When observing the results in the Colombian Creole sheep of hair, it is important to recognize the difference found between the hair varieties (CS, CE and CA) and the UHCs, the former have a clear tendency to be a homogeneous group and different from the second. CS, CE and CA varieties have a lower degree of introgression with other breeds when compared with the CPN group, this last group is remarkably close to the group of half-breed creole sheep (Mes) and the introgression of other breeds is clearly observed in the bayesian analysis both in the FST, and in the minimum distance of Nei. The UHCs are sheep that belong to the departments of Atlántico, Cesar, Magdalena, Tolima and Valle del Cauca and are a reflection of the country’s sheep population, which mostly show crosses, only the animals sampled in Córdoba showed little introgression.

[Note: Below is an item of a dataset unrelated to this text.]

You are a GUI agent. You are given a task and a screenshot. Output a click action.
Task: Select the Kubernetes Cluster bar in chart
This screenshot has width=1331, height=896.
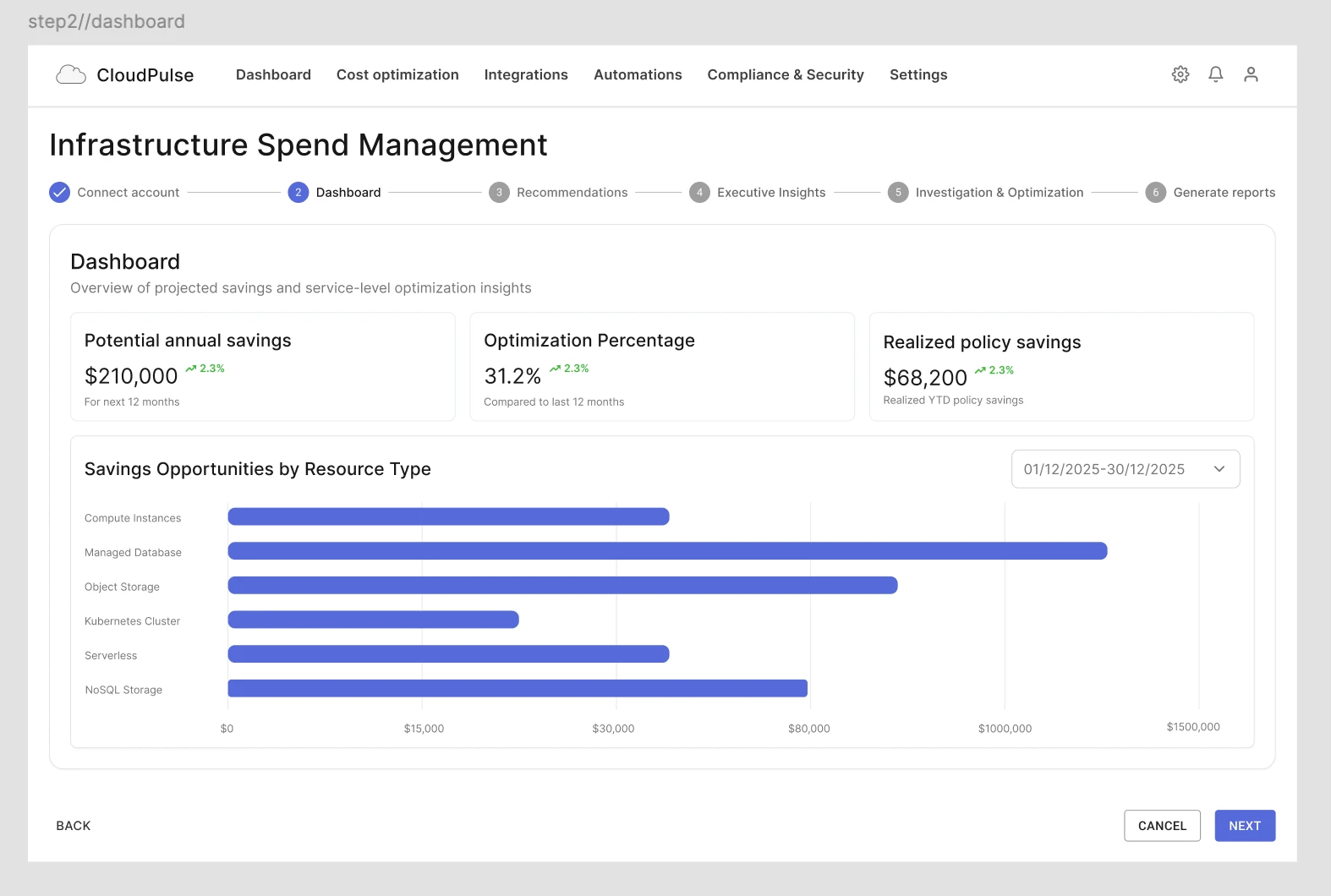click(373, 620)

In general, the information that exists in the tropical regions of the world about the genetic sheep ovine resource and its importance is limited; taking into account that the OCC have had an adaptive process to the tropical environment of the country (12, 13, 14); it is necessary to promote their recognition and production: the ovine associations, the academy and the state should encourage in the producer the knowledge and conservation of these genetic groups, since their adaptation process over 500 years, has allowed them to survive the tropical climate turning them into a source of valuable wealth and genetic diversity that must be further explored.

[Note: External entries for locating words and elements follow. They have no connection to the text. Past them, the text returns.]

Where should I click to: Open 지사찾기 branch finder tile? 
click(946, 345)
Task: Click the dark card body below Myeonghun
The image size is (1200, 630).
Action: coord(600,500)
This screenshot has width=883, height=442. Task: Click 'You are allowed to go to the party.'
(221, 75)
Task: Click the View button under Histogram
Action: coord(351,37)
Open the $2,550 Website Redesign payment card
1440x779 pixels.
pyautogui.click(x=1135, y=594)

The set of the 15 microsatellite markers used provided information that was important for the analysis of genetic diversity and population structure of the Colombian Creole sheep and its relationship with some foreign breeds. It provides a starting point for future actions aimed at preserving the race as genealogical control, allocation of individuals to populations, product traceability, etc. It is one of the first works in Genetic Diversity of Colombian Creole hair sheep Ovine. High genetic diversity was found due to constant hybridisations of the Creole breeds with other breeds, therefore the Creole biotypes are vulnerable to absorption by foreign breeds, this is mainly due to the fact that introduced breeds, Creole breeds and alternate crosses in order to strengthen hybrid vigor for production (15).

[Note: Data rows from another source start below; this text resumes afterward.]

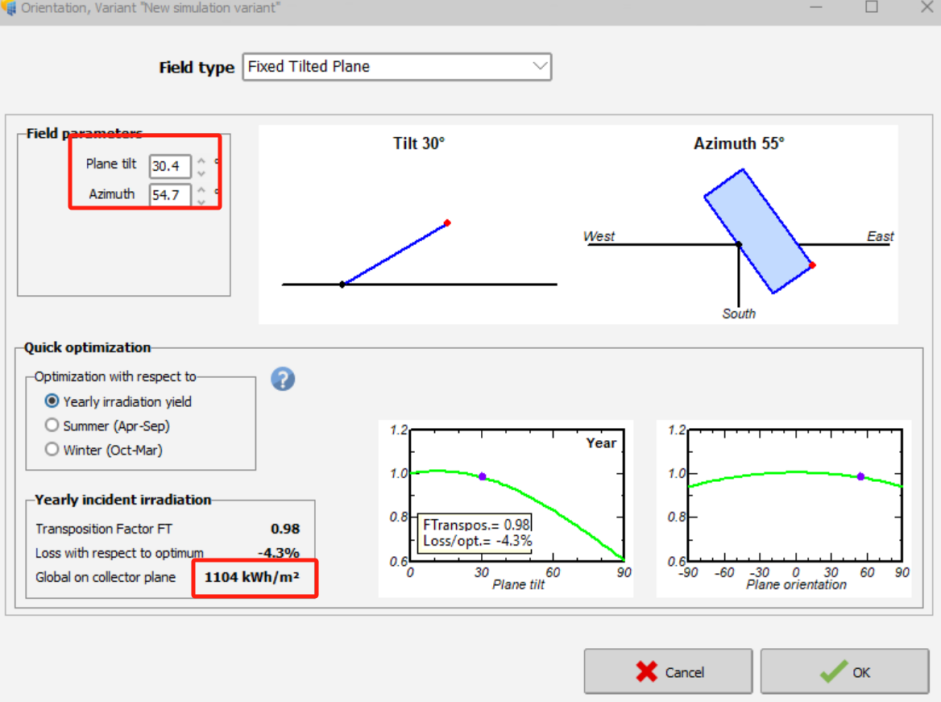Click red handle on azimuth diagram
941x702 pixels.
812,265
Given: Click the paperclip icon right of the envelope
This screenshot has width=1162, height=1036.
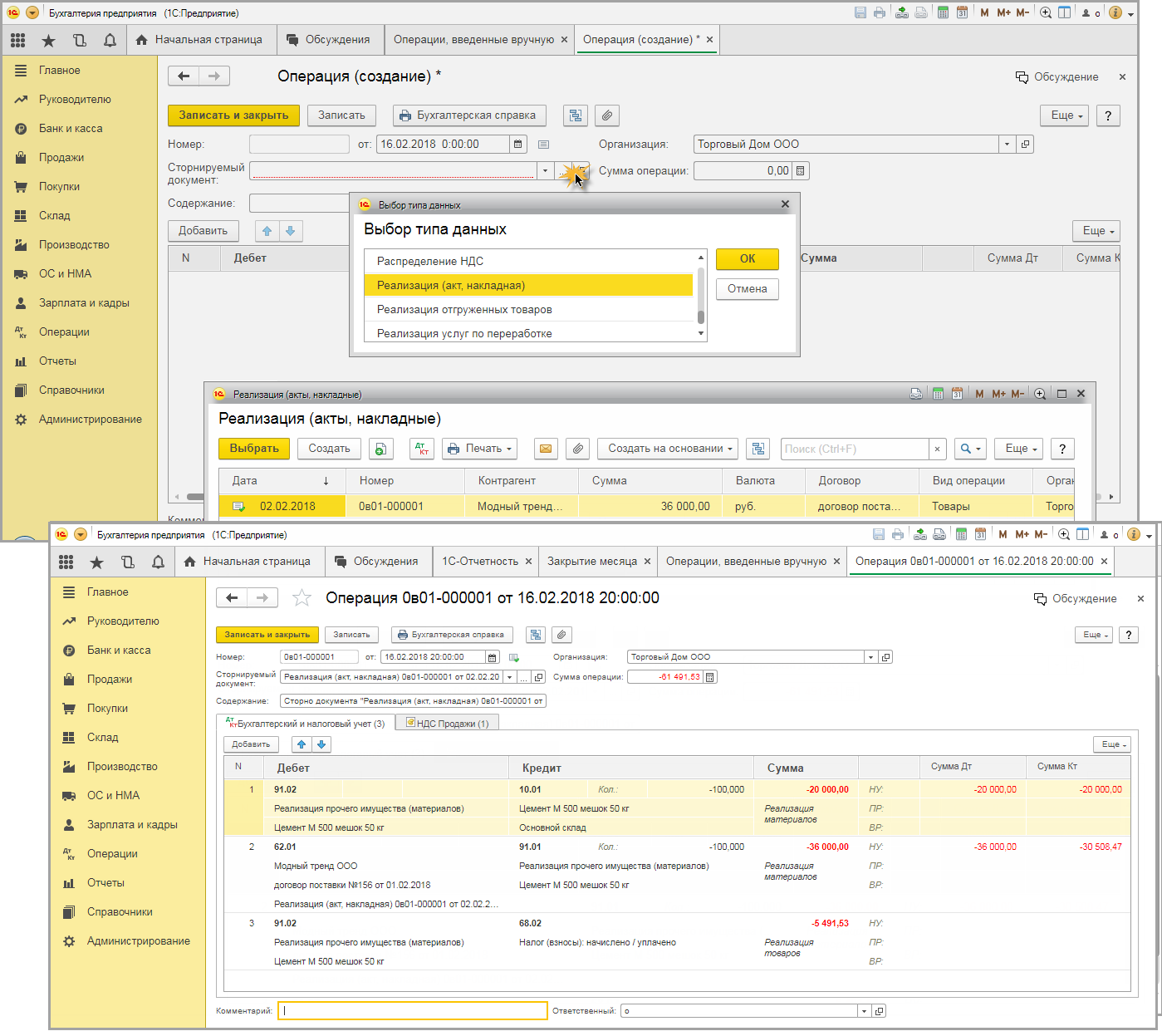Looking at the screenshot, I should (x=577, y=449).
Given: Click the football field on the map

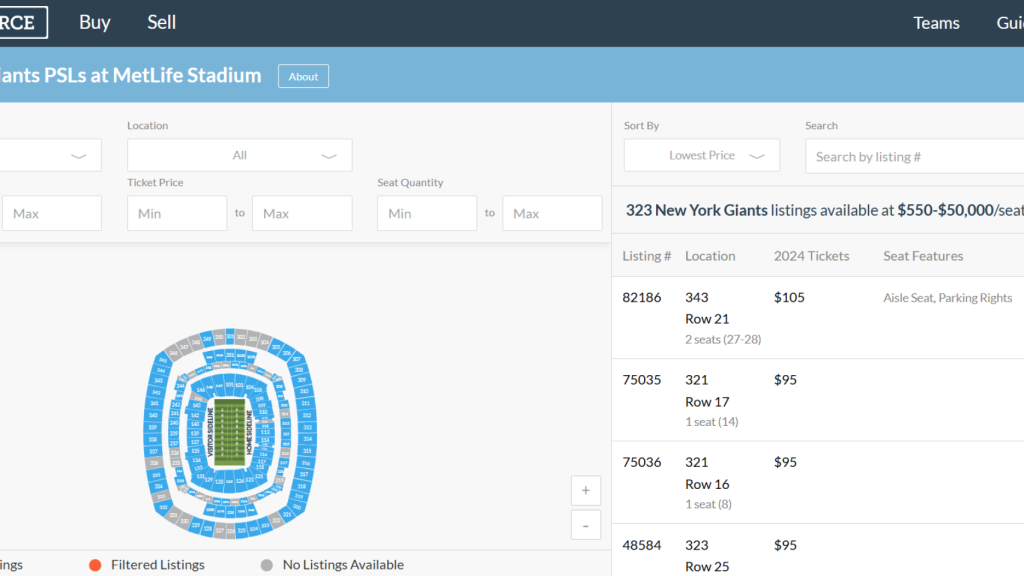Looking at the screenshot, I should [x=231, y=431].
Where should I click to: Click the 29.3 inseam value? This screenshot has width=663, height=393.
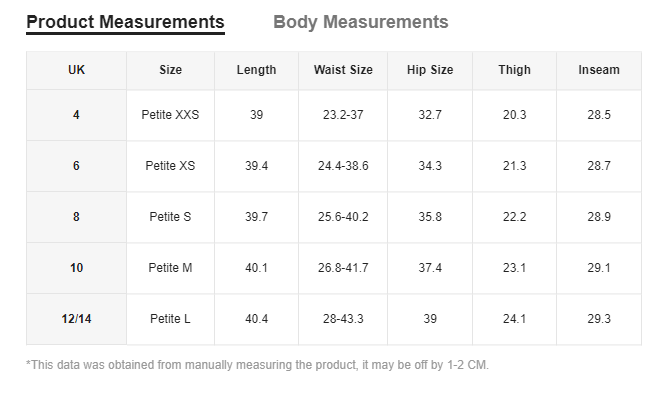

High genetic closeness was found between the Creole sheep of wool and hair, probably due to a common origin in the Canary Islands and the crossing between both biotypes in recent times. In the group of non-classified hair creole (UHC), a high degree of introgression was found, which leads to the loss of genetic identity. Hair sheep from the department of Córdoba CS, CE and CA differed from UHC group because they have genetic identity which makes them distant from the UHC. In the Creole hair sheep of the department of Córdoba, the CS differed from the CE and CA, while these last two were very similar genetically. The hair sheep of the department of Córdoba have their own genetic identity, being relatively purer than the rest of the country. Genetic differences were found between Creole sheep and breed ME, MP, MF, Seg and Uda.

The authors affirm that there are no potential conflicts of interest regarding the research, authorship, or publication of this article.